I had a thought last night. I thought wait what if Lucene is dedupping the vector and I just didn’t realize it could do that. As in if you loaded two identical vectors into two separate fields would we detect and not store the raw vectors twice!

I tested that too. And as you might expect we don’t dedup those.
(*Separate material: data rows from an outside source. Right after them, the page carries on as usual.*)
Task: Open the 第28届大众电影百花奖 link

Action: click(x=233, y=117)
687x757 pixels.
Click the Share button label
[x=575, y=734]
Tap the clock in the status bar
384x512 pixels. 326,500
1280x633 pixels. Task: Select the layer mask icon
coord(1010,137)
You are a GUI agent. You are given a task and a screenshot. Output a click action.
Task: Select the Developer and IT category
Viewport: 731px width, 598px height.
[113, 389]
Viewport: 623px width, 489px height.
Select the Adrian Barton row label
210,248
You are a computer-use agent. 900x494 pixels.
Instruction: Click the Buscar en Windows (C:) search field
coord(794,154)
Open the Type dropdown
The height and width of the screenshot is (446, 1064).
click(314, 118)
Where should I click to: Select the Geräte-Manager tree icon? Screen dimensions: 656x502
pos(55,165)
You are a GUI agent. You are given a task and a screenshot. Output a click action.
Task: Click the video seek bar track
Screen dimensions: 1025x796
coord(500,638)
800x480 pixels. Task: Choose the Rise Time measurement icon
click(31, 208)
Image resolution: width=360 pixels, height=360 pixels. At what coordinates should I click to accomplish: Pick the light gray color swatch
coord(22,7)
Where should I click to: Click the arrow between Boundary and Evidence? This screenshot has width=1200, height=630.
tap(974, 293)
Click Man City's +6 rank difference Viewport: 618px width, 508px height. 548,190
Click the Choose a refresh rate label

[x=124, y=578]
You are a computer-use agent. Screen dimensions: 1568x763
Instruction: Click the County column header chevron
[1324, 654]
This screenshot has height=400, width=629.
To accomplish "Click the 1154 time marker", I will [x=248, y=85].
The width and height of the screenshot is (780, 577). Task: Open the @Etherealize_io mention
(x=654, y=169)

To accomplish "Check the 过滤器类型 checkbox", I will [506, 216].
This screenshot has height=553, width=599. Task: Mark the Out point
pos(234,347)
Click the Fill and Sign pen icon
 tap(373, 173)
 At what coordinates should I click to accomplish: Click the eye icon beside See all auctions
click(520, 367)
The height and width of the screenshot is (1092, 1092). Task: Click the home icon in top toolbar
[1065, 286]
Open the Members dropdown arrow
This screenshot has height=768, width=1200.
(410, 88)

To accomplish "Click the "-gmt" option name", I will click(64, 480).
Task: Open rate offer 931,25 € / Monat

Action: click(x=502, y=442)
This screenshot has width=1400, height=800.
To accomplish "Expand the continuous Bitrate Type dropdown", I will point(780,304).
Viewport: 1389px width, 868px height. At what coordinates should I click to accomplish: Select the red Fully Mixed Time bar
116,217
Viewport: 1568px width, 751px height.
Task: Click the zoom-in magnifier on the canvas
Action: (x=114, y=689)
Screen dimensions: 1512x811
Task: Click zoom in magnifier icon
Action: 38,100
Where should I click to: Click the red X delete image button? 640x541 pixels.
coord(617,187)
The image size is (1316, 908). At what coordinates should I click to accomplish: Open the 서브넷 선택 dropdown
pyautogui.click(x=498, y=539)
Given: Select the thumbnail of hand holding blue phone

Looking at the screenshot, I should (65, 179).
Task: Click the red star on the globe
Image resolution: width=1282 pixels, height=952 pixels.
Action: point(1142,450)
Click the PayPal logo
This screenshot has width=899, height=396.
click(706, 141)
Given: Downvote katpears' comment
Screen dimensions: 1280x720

This is fun though.

mapping

curl -XPUT --header 'Content-Type: application/json' "http://localhost:9200/test" -d '{
  "mappings": {
    "properties": {
      "image-vector": {
        "type": "dense_vector",
        "dims": 64,
        "similarity": "l2_norm",
        "index": true,
        "index_options": {
          "type": "bbq_hnsw"
        }
      },
      "image-vector2": {
        "type": "dense_vector",
        "dims": 64,
        "similarity": "l2_norm",
        "index": true,
        "index_options": {
          "type": "int8_hnsw"
        }
      }      
    }
  }
}'

adding docs:

VECTOR=$(python -c 'import numpy as np; print(np.random.random(64).tolist())');
seq 1 10000 | xargs -I % -P1 curl -XPOST --header 'Content-Type: application/json' "http://localhost:9200/test/_doc" -d "
    { \"image-vector\": $VECTOR,
	  \"image-vector2\": $VECTOR }
"

relevant output of disk_usage:

            "image-vector": {
                "total": "2.6mb",
                "total_in_bytes": 2801631,
                "inverted_index": {
                    "total": "0b",
                    "total_in_bytes": 0
                },
                "stored_fields": "0b",
                "stored_fields_in_bytes": 0,
                "doc_values": "0b",
                "doc_values_in_bytes": 0,
                "points": "0b",
                "points_in_bytes": 0,
                "norms": "0b",
                "norms_in_bytes": 0,
                "term_vectors": "0b",
                "term_vectors_in_bytes": 0,
                "knn_vectors": "2.6mb",
                "knn_vectors_in_bytes": 2801631
            },
            "image-vector2": {
                "total": "3.1mb",
                "total_in_bytes": 3261630,
                "inverted_index": {
                    "total": "0b",
                    "total_in_bytes": 0
                },
                "stored_fields": "0b",
                "stored_fields_in_bytes": 0,
                "doc_values": "0b",
                "doc_values_in_bytes": 0,
                "points": "0b",
                "points_in_bytes": 0,
                "norms": "0b",
                "norms_in_bytes": 0,
                "term_vectors": "0b",
                "term_vectors_in_bytes": 0,
                "knn_vectors": "3.1mb",
                "knn_vectors_in_bytes": 3261630
            }

math:

# bbq_hnsw
10_000 * (64/8+14) + 10_000 * 16 + 10_000 * 64 * 4 = 2940000

# int8_hnsw
10_000 * 64 + 10_000 * 16 + 10_000 * 64 * 4 = 3360000